* [Your goal] The reply to the records below should contain exactly the lines from the line with "This screenshot has width=960, height=579." through the line with "Task: Expand the 设备类型 dropdown showing 面", and nothing besides.

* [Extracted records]
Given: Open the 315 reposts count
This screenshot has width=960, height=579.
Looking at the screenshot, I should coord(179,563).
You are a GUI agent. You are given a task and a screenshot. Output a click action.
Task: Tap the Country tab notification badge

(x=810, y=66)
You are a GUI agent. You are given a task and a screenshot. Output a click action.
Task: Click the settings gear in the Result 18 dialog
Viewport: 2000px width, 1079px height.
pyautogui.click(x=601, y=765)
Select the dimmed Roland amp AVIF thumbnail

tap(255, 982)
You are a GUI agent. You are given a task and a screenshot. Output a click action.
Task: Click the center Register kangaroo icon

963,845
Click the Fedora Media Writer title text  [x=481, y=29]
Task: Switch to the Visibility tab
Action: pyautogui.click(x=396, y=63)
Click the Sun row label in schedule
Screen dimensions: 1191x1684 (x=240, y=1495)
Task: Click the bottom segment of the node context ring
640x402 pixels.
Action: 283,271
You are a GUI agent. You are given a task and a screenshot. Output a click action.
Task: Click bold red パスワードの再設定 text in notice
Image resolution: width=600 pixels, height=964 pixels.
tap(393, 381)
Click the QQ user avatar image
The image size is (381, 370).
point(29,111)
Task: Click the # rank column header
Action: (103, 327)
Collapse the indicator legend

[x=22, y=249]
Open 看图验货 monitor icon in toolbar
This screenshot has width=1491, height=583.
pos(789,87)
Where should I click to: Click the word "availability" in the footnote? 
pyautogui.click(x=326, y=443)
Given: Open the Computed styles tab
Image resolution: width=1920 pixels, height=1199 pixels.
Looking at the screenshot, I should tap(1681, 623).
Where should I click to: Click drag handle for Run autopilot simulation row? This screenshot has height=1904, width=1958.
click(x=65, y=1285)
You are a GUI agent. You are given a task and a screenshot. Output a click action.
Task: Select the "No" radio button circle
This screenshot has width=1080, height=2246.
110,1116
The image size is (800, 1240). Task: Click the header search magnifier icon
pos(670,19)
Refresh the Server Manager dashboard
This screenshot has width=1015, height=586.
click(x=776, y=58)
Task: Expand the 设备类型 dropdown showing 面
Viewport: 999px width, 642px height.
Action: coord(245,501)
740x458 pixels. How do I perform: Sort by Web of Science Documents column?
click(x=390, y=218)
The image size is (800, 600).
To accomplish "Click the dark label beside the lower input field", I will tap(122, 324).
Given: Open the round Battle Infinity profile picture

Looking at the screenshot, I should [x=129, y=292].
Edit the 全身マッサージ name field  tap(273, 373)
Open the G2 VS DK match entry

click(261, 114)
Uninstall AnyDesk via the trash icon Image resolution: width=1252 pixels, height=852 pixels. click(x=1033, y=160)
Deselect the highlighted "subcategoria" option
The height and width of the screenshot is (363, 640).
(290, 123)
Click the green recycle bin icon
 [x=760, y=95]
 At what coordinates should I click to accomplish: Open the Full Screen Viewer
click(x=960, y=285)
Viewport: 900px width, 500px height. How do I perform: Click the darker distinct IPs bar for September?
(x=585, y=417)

* [Response box]
This screenshot has width=960, height=579.
Looking at the screenshot, I should coord(179,563).
You are a GUI agent. You are given a task and a screenshot. Output a click action.
Task: Tap the Country tab notification badge

(x=810, y=66)
You are a GUI agent. You are given a task and a screenshot. Output a click action.
Task: Click the settings gear in the Result 18 dialog
Viewport: 2000px width, 1079px height.
pyautogui.click(x=601, y=765)
Select the dimmed Roland amp AVIF thumbnail

tap(255, 982)
You are a GUI agent. You are given a task and a screenshot. Output a click action.
Task: Click the center Register kangaroo icon

963,845
Click the Fedora Media Writer title text  [x=481, y=29]
Task: Switch to the Visibility tab
Action: pyautogui.click(x=396, y=63)
Click the Sun row label in schedule
Screen dimensions: 1191x1684 (x=240, y=1495)
Task: Click the bottom segment of the node context ring
640x402 pixels.
Action: 283,271
You are a GUI agent. You are given a task and a screenshot. Output a click action.
Task: Click bold red パスワードの再設定 text in notice
Image resolution: width=600 pixels, height=964 pixels.
tap(393, 381)
Click the QQ user avatar image
The image size is (381, 370).
point(29,111)
Task: Click the # rank column header
Action: (103, 327)
Collapse the indicator legend

[x=22, y=249]
Open 看图验货 monitor icon in toolbar
This screenshot has width=1491, height=583.
pos(789,87)
Where should I click to: Click the word "availability" in the footnote? 
pyautogui.click(x=326, y=443)
Given: Open the Computed styles tab
Image resolution: width=1920 pixels, height=1199 pixels.
Looking at the screenshot, I should tap(1681, 623).
Where should I click to: Click drag handle for Run autopilot simulation row? This screenshot has height=1904, width=1958.
click(x=65, y=1285)
You are a GUI agent. You are given a task and a screenshot. Output a click action.
Task: Select the "No" radio button circle
This screenshot has width=1080, height=2246.
110,1116
The image size is (800, 1240). Task: Click the header search magnifier icon
pos(670,19)
Refresh the Server Manager dashboard
This screenshot has width=1015, height=586.
click(x=776, y=58)
Task: Expand the 设备类型 dropdown showing 面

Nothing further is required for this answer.